> **Data shown**
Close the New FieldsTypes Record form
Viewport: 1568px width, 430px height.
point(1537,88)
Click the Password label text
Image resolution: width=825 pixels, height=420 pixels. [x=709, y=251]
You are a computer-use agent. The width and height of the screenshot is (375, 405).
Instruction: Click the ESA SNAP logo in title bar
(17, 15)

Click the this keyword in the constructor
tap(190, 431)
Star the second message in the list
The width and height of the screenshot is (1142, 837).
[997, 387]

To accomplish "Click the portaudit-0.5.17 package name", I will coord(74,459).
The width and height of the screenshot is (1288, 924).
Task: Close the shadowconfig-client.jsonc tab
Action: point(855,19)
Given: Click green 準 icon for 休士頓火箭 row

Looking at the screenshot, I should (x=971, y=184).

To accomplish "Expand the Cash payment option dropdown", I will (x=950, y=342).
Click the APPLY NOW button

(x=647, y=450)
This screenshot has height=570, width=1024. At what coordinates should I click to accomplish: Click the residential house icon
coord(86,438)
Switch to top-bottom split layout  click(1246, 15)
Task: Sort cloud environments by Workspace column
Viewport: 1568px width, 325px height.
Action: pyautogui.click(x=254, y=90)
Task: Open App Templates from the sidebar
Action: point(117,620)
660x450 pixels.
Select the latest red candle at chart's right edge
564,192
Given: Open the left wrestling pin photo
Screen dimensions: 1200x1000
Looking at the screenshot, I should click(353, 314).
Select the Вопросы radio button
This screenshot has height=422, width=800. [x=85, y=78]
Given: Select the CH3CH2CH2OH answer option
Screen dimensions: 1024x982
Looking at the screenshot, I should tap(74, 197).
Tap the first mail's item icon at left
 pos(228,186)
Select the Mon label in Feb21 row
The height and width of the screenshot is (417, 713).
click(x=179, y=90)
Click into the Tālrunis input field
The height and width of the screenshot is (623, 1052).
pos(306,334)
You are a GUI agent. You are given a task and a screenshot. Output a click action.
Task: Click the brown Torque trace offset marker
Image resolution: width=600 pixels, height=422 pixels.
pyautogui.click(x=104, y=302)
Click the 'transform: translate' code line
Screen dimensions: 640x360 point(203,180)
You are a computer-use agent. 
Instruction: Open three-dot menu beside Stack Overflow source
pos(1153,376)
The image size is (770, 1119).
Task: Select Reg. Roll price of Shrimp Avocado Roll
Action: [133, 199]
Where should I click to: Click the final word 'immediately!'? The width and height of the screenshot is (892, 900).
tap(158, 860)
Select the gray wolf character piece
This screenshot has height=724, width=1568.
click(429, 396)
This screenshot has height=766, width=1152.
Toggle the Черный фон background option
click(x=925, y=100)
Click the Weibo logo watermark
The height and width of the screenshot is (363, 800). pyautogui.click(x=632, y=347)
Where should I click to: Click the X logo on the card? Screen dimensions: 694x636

> **Task prompt**
The complete listing above is to be output again exactly.

> **Exercise answer**
Close the New FieldsTypes Record form
Viewport: 1568px width, 430px height.
point(1537,88)
Click the Password label text
Image resolution: width=825 pixels, height=420 pixels. [x=709, y=251]
You are a computer-use agent. The width and height of the screenshot is (375, 405).
Instruction: Click the ESA SNAP logo in title bar
(17, 15)

Click the this keyword in the constructor
tap(190, 431)
Star the second message in the list
The width and height of the screenshot is (1142, 837).
[997, 387]

To accomplish "Click the portaudit-0.5.17 package name", I will coord(74,459).
The width and height of the screenshot is (1288, 924).
Task: Close the shadowconfig-client.jsonc tab
Action: point(855,19)
Given: Click green 準 icon for 休士頓火箭 row

Looking at the screenshot, I should (x=971, y=184).

To accomplish "Expand the Cash payment option dropdown", I will (x=950, y=342).
Click the APPLY NOW button

(x=647, y=450)
This screenshot has height=570, width=1024. At what coordinates should I click to accomplish: Click the residential house icon
coord(86,438)
Switch to top-bottom split layout  click(1246, 15)
Task: Sort cloud environments by Workspace column
Viewport: 1568px width, 325px height.
Action: pyautogui.click(x=254, y=90)
Task: Open App Templates from the sidebar
Action: point(117,620)
660x450 pixels.
Select the latest red candle at chart's right edge
564,192
Given: Open the left wrestling pin photo
Screen dimensions: 1200x1000
Looking at the screenshot, I should click(353, 314).
Select the Вопросы radio button
This screenshot has height=422, width=800. [x=85, y=78]
Given: Select the CH3CH2CH2OH answer option
Screen dimensions: 1024x982
Looking at the screenshot, I should tap(74, 197).
Tap the first mail's item icon at left
 pos(228,186)
Select the Mon label in Feb21 row
The height and width of the screenshot is (417, 713).
click(x=179, y=90)
Click into the Tālrunis input field
The height and width of the screenshot is (623, 1052).
pos(306,334)
You are a GUI agent. You are given a task and a screenshot. Output a click action.
Task: Click the brown Torque trace offset marker
Image resolution: width=600 pixels, height=422 pixels.
pyautogui.click(x=104, y=302)
Click the 'transform: translate' code line
Screen dimensions: 640x360 point(203,180)
You are a computer-use agent. 
Instruction: Open three-dot menu beside Stack Overflow source
pos(1153,376)
The image size is (770, 1119).
Task: Select Reg. Roll price of Shrimp Avocado Roll
Action: [133, 199]
Where should I click to: Click the final word 'immediately!'? The width and height of the screenshot is (892, 900).
tap(158, 860)
Select the gray wolf character piece
This screenshot has height=724, width=1568.
click(429, 396)
This screenshot has height=766, width=1152.
Toggle the Черный фон background option
click(x=925, y=100)
Click the Weibo logo watermark
The height and width of the screenshot is (363, 800). pyautogui.click(x=632, y=347)
Where should I click to: Click the X logo on the card? Screen dimensions: 694x636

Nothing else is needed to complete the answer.